------ DOCUMENT PASSAGE

Zoo3D: Zero-Shot 3D Object Detection at Scene Level
Andrey Lemeshko, Bulat Gabdullin, Nikita Drozdov, Anton Konushin, Danila Rukhovich, Maksim Kolodiazhnyi
TL;DR
Zoo3D presents the first training-free, open-vocabulary 3D object detection framework operating at the scene level. It splits detection into a class-agnostic 3D box predictor, derived from MaskClustering, and an open-vocabulary label assignment module that leverages CLIP and SAM, enabling zero-shot Zoo3D0 alongside self-supervised Zoo3D1. The approach extends to posed and unposed multi-view images by incorporating DUSt3R to bridge 2D and 3D representations, allowing image-only inference without ground-truth poses. Across ScanNet-based benchmarks and ARKitScenes, Zoo3D achieves state-of-the-art open-vocabulary performance, often surpassing training-based methods in zero-shot and self-supervised settings, while highlighting the viability of training-free spatial understanding with off-the-shelf foundation models. The work opens avenues for faster, annotation-free 3D perception and motivates future improvements in reconstruction speed, segmentation quality, and label assignment efficiency.
Abstract
3D object detection is fundamental for spatial understanding. Real-world environments demand models capable of recognizing diverse, previously unseen objects, which remains a major limitation of closed-set methods. Existing open-vocabulary 3D detectors relax annotation requirements but still depend on training scenes, either as point clouds or images. We take this a step further by introducing Zoo3D, the first training-free 3D object detection framework. Our method constructs 3D bounding boxes via graph clustering of 2D instance masks, then assigns semantic labels using a novel open-vocabulary module with best-view selection and view-consensus mask generation. Zoo3D operates in two modes: the zero-shot Zoo3D$_0$, which requires no training at all, and the self-supervised Zoo3D$_1$, which refines 3D box prediction by training a class-agnostic detector on Zoo3D$_0$-generated pseudo labels. Furthermore, we extend Zoo3D beyond point clouds to work directly with posed and even unposed images. Across ScanNet200 and ARKitScenes benchmarks, both Zoo3D$_0$ and Zoo3D$_1$ achieve state-of-the-art results in open-vocabulary 3D object detection. Remarkably, our zero-shot Zoo3D$_0$ outperforms all existing self-supervised methods, hence demonstrating the power and adaptability of training-free, off-the-shelf approaches for real-world 3D understanding. Code is available at https://github.com/col14m/zoo3d .

------------

__CHALLENGES__.
[A] List every area the Zoo3D summary above names as a target for future improvement.
[B] Based on the Zoo3D summary above, does each statement agree with it? Answer yes or no for each and quote the words that decide it.
(i) Zoo3D needs ground-truth poses to run inference from images alone.
(ii) Zoo3D's label assignment module makes use of CLIP and SAM.
(iii) Zoo3D builds 3D bounding boxes by graph clustering of 2D instance masks.

------ INFORMATION SUPPLIED

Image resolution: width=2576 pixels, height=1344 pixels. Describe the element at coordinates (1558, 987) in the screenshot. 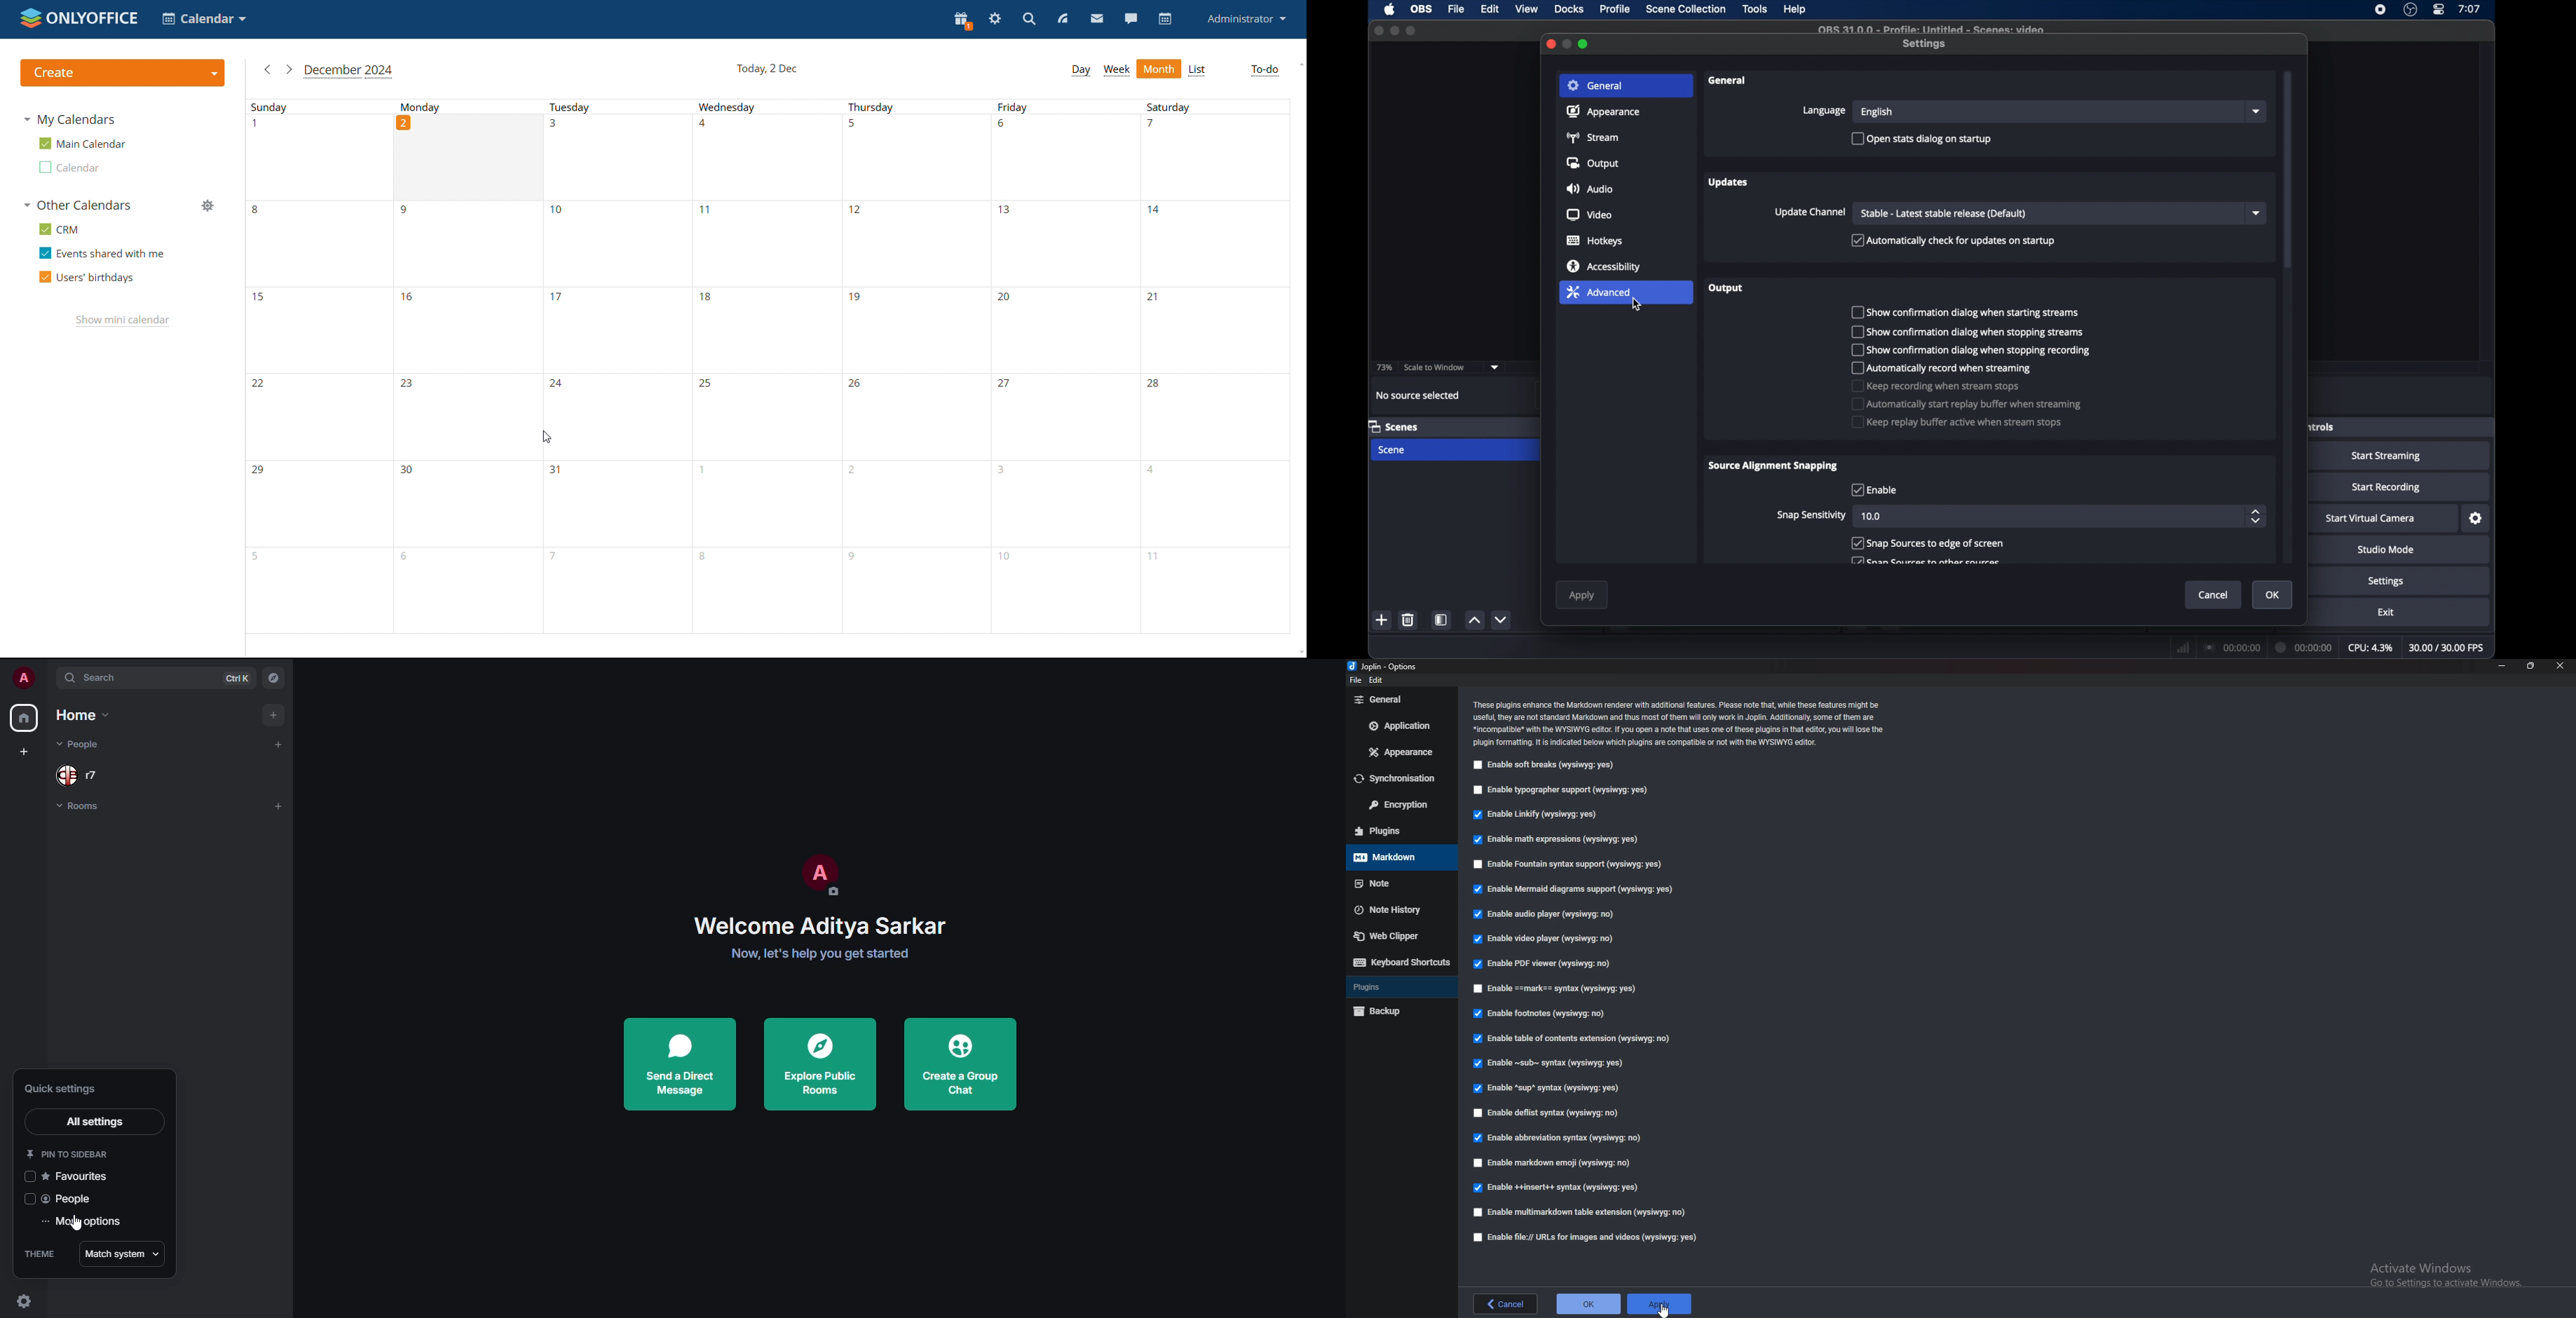

I see `enable Mark Syntax` at that location.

------------

__RESPONSES BY TASK__.
[A]
- reconstruction speed
- segmentation quality
- label assignment efficiency

[B]
(i) No: "allowing image-only inference without ground-truth poses"
(ii) Yes: "an open-vocabulary label assignment module that leverages CLIP and SAM"
(iii) Yes: "constructs 3D bounding boxes via graph clustering of 2D instance masks"